This "magazine" pretends to be a compilation of the best articles in knitting and crochet.
It is a virtual "note book" for the avid knitter and crochetter ... always needing to learn more.
Please read my HOME PAGE

Tuesday, 11 August 2015

The Machine-Sewn Steek

The Machine-Sewn Steek

Knitting Designs by Elinor Brown

Advantages: It’s fast, provides a very sturdy reinforcement, and can be used with any kind of yarn.

Disadvantages: Running the knitted fabric through the sewing machine risks catching floats on the sewing machine plate and distorting the fabric a bit. A line of tiny stitches will also prove difficult (I would say impossible) to rip out if you make a mistake.

Requirements: A sewing machine (duh) and a small stitch setting. This can be done with fibers that do not felt as well as with those that do.

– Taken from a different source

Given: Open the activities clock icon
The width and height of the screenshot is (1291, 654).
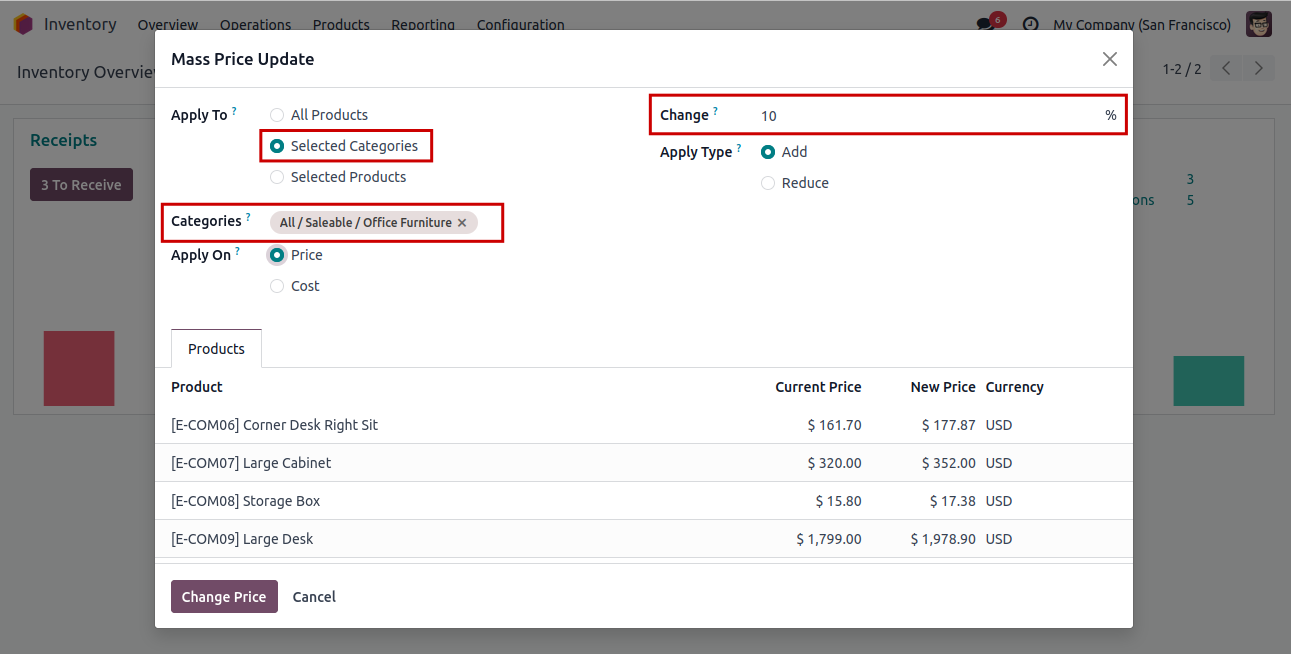Looking at the screenshot, I should 1030,24.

1) Identify one column of stitches as the steek column, the location of the cut (in my example, it is a blue column). You will be sewing straight lines down the center of the stitch columns on either side of the steek column (shown in white below). Take care not to catch any of the floats on the sewing machine plate and try not to pull the fabric through, as this will distort the edge.

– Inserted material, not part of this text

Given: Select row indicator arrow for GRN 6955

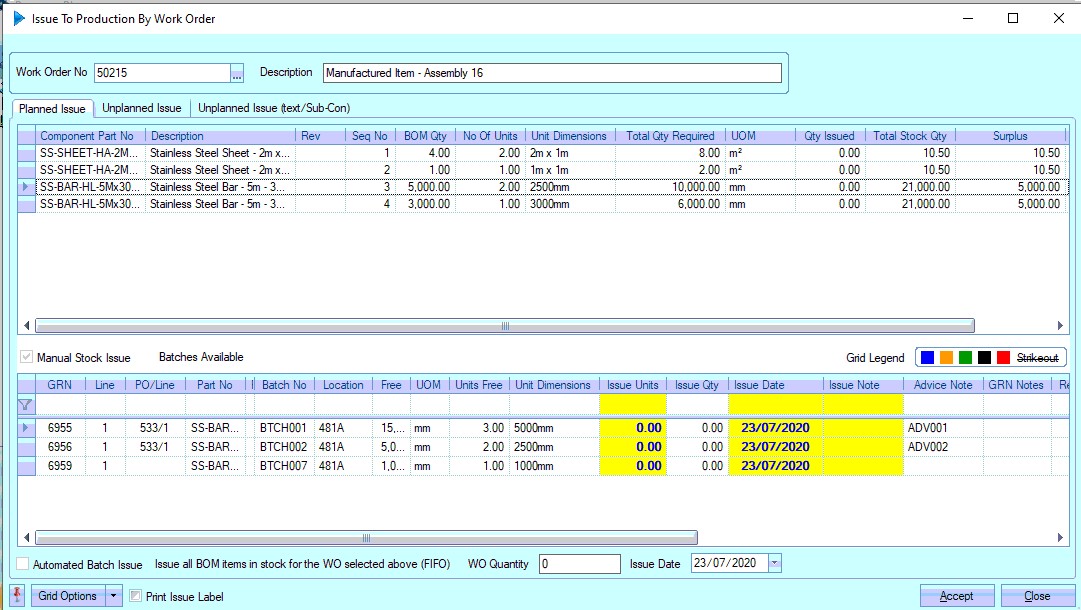Looking at the screenshot, I should coord(26,428).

2.) Beginning at the top of the work, lower the sewing machine needle into the center of the first stitch to the left of the steek column. Before you sew down the entire column, it is best to backstitch a little bit to ensure the stitching will not unravel. With a small stitch, sew a straight line down this column of stitches, backstitching again at the bottom.

Repeat this process with the column of stitches to the right of the steek column.

Starting at the bottom with small, sharp scissors, carefully cut up the middle of the steek column.

Now that you have a lovely, secured cut edge, you may be wondering what to do next. Chances are, the pattern will call for you to pick up stitches near the cut edge for button/buttonhole or armhole bands. Identify from where exactly (relative to the cut edge) those stitches will be picked up.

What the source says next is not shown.